Das vergessene Problem
Noch nie war der Sterbeüberschuss in Deutschland so hoch
Die Tagespost, 28. August 2013, von Jürgen Liminski
Das vergessene Problem – noch nie war der Sterbeüberschuss in Deutschland so hoch. Dennoch wächst die Zahl seiner Einwohner. Ebenfalls um fast 200 000. Das mathematische Rätsel hat ein Lösungswort. Deutschland ist ein “Einwanderungsland”. Die Wirtschafts- und Finanzkrise hat die Zahl der Einwanderer aus Ost- und Südeuropa sprunghaft steigen lassen. Deshalb ist 2012 der grösste Bevölkerungszuwachs seit zwanzig Jahren zu verzeichnen. Aber er ist eben allein durch Einwanderung zustande gekommen. Politik und Wirtschaft ist es gleich, woher die Menschen kommen, Hauptsache es gibt genügend Arbeitskräfte. Dass diese zugewanderten Arbeitskräfte mit Werksverträgen oft menschenunwürdig behandelt werden oder dass man aus den Entwicklungsländern den dort dringend benötigten Rohstoff guter Köpfe abzieht und so eine Art Neokolonialismus betreibt, findet allenfalls in einem kleinen Kommentar Beachtung. Man befasst sich lieber mit Erfolgen als Problemen.Die Republik ist rosa und alle sind nett. Deshalb sehen die Parteien in der Einwanderung und überhaupt in allen demografischen Bewegungen keine Herausforderung, sondern eine “Chance”. Ein Thema für den Wahlkampf ist der demografische Niedergang nicht. Dabei liegt er wie ein Schatten über dem ganzen Land. Nur ein Faktum: In wenigen Jahren geht die Generation der Babyboomer (zwischen 1950 und 1965 Geborene) in Rente. Gleichzeitig wird die Zahl der Erwerbstätigen kleiner. Viel mehr Rentner und deutlich weniger Beitragszahler – das lässt sich aus Steuermitteln nicht ausgleichen. Schon jetzt wird ein Drittel der Renten, rund 80 Milliarden Euro, aus Steuermitteln gezahlt. Selbst bei Vollbeschäftigung kann die Rentenkasse dieses generative Ungleichgewicht nicht mehr ins Lot bringen. Man wird das Rentensystem strukturell reformieren müssen.
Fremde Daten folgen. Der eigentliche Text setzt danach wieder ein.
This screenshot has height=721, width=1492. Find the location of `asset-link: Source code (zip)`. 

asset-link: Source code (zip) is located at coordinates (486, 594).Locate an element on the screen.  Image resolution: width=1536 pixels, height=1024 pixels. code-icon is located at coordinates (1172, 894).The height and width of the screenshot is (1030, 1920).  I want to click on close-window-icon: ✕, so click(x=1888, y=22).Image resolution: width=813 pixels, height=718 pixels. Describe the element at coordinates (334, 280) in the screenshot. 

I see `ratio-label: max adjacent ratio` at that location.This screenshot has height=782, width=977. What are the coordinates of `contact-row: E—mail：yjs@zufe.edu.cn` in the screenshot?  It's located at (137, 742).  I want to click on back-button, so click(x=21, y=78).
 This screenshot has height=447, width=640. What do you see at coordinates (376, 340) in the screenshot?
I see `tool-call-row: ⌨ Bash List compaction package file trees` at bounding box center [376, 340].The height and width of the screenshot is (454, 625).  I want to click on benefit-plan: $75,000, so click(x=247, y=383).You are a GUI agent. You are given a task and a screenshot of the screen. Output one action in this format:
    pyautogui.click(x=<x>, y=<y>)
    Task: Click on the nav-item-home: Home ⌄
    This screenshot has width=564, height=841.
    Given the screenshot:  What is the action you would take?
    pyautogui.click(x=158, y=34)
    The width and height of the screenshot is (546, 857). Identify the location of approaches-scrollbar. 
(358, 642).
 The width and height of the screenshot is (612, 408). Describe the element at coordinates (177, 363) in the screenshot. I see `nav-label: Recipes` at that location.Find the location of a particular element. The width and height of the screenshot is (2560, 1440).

Aber auch das wird nicht reichen. Wer diesem Land eine friedliche Zukunft wünscht, der wird auch das Sozialsystem insgesamt reformieren müssen. Einwanderung ist keine Lösung; wir brauchen ein gesellschaftspolitisches Konzept, einen Entwurf, keine Wurstelei. Der Staat braucht ein Staatsvolk, er hat ein existenzielles Interesse daran, dass Kinder in ausreichender Zahl geboren werden. Hier aber fängt spätestens die Heuchelei an. Denn nachweislich werden vor allem in Ehen Kinder geboren. Die Ehe als solche nicht mehr zu fördern, hiesse, die Voraussetzung für mehr Geburten weiter abzuwürgen. Genau das geschieht aber durch die Relativierung der Ehe. Sie ist der Kern der Familie. Beide Institute, Ehe und Familie, sind systemrelevant. An diesem Thema wird die “seltsame Unlust an der Zukunft”, die Benedikt XVI. schon als Kardinal Ratzinger analysierte, besonders deutlich.
Das Thema Demografie gehört in den Wahlkampf. Auch wenn es den Kinderlosen, die in Politik und Medien den Ton angeben, nicht passt. Ziel der Politik ist es, Gerechtigkeit zu schaffen, lehrte Benedikt XVI. Dazu gehört auch die Generationengerechtigkeit. Dazu gehört auch die Achtung von Ehe und Familie. Europa wäre nicht mehr Europa, so der Papst emeritus, “wenn diese Grundzelle seines sozialen Aufbaus verschwände oder wesentlich verändert würde“. Es allen recht machen zu wollen hat mit Gerechtigkeit nichts zu tun.